Lo hemos pasado mejor que bien. Lima es una ciudad muy especial, muy desordenada, ruidosa y de tráfico desmadrado, pero a pesar de que no es bonita, algunos sitios si lo son. Y mucho. El convento de San Francisco es un lugar suspendido en el tiempo, con un claustro silencioso con aire de selva y una biblioteca llena de tesoros donde cualquiera a quien interesen los libros querría quedarse encerrado. La catedral guarda sorpresas: desde el sobrio sepulcro de Francisco Pizarro al ruido particular que hacen sus columnas cuando se las golpea: nuestro guía nos explica que, para poner la basílica a salvo de terremotos, se construyeron de madera. La Plaza de Armas es una verdadera belleza, lo mismo que la más discreta Plaza San Martín. Allí se encuentra el Hotel Bolívar que, construído para alojar a Jefes de Estado y turistas de postín, ha ido quedando relegado a un lugar más modesto, pues los prohombres en visita oficial a la capital del Perú prefieren alojarse en los nuevos hoteles de lujo en San Isidro o Miraflores, más cómodos para trasladarse que el caótico centro histórico.

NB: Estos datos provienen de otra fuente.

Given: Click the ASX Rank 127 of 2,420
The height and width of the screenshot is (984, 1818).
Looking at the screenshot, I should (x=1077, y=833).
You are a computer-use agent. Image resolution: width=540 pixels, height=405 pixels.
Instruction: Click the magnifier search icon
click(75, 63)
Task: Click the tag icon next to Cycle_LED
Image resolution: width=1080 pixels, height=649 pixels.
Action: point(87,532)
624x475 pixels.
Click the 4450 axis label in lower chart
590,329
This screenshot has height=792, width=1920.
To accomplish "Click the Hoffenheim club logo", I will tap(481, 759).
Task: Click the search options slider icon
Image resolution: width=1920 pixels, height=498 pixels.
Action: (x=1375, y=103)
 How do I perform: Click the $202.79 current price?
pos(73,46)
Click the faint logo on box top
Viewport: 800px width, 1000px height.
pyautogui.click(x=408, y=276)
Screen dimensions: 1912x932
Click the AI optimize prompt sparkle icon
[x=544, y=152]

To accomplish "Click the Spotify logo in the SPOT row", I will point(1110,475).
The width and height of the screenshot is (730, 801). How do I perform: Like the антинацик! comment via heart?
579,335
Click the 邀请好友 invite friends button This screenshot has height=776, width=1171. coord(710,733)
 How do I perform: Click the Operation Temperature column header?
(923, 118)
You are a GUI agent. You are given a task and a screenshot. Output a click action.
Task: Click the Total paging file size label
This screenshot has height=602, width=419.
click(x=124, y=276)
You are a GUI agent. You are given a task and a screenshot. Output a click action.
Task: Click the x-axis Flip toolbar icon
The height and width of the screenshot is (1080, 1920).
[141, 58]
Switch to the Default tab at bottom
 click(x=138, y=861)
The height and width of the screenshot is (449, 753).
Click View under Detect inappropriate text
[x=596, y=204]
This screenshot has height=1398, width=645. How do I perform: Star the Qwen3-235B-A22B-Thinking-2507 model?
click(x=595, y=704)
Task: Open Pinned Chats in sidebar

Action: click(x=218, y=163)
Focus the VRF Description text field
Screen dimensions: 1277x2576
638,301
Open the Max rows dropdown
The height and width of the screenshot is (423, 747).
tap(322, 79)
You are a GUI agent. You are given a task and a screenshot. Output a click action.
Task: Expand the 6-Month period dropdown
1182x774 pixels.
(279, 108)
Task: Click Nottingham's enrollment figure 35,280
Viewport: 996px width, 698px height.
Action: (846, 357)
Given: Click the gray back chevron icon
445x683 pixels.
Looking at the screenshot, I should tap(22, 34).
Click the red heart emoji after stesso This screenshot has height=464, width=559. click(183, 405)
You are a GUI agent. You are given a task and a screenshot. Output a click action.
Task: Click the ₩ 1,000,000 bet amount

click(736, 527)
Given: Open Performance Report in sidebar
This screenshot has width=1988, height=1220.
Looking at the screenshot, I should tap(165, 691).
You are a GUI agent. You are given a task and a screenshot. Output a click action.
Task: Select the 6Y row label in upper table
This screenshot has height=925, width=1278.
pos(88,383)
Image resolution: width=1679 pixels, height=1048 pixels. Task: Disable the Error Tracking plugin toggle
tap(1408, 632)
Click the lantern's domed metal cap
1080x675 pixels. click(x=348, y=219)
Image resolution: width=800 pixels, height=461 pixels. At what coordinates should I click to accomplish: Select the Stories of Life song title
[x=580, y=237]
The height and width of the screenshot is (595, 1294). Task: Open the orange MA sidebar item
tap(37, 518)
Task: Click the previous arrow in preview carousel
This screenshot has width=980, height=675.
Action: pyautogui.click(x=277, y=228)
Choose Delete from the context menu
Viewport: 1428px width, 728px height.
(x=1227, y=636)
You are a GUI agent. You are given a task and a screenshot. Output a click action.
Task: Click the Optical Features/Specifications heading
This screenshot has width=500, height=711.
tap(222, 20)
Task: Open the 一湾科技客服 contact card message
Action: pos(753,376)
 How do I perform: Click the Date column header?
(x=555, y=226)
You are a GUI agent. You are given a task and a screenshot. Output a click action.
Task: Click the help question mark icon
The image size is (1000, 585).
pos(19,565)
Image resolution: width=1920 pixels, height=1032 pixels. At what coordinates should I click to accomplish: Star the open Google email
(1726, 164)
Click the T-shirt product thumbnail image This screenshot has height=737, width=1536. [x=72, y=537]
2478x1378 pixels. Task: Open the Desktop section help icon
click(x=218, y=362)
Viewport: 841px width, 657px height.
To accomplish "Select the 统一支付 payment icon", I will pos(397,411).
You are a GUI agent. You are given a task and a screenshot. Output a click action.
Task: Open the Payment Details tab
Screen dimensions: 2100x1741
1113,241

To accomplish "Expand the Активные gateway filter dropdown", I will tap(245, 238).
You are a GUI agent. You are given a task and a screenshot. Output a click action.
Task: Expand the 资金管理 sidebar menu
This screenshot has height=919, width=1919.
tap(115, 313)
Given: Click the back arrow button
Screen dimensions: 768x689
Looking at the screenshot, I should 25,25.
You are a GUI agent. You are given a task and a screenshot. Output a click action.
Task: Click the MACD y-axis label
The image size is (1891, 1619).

En el Bolívar tomé un café espantoso y un pisco sour excelente - dicen que el mejor de toda la ciudad - y paseé sin guía ni ruido por inmensos salones clausurados que evocan el esplendor de otra época, cuando en el Hotel se celebraban puestas de largo y cenas de gala. Como recuerdo de esa época dorada quedan las columnas de mármo, los techos de diez metros, el parquet aún brillante como si fuese inmune al abandono, las arañas de cristal y un puñado de camareros que parecen venidos de otro siglo para recordar que hubo un tiempo mejor para el hotel y para el centro de Lima.
Si la ciudad me gustó, el verdadero regalo de este viaje fue la gente espléndida que conocí en Lima. Empezando por mis alumnos del taller, que hablaban el español puro y rico que en España se está perdiendo, y utilizan una sintaxis envidiable´que da aún más lustre al dulce acento limeño. Trabajamos durante seis horas, me hacen preguntas inteligentes, toman notas y se despiden de mí con la ceremonia cortés que en otros tiempos se reservaba a los profesores. Eran buenos chicos, algunos con verdadero talento para la escritura. Espero que sigan adelante.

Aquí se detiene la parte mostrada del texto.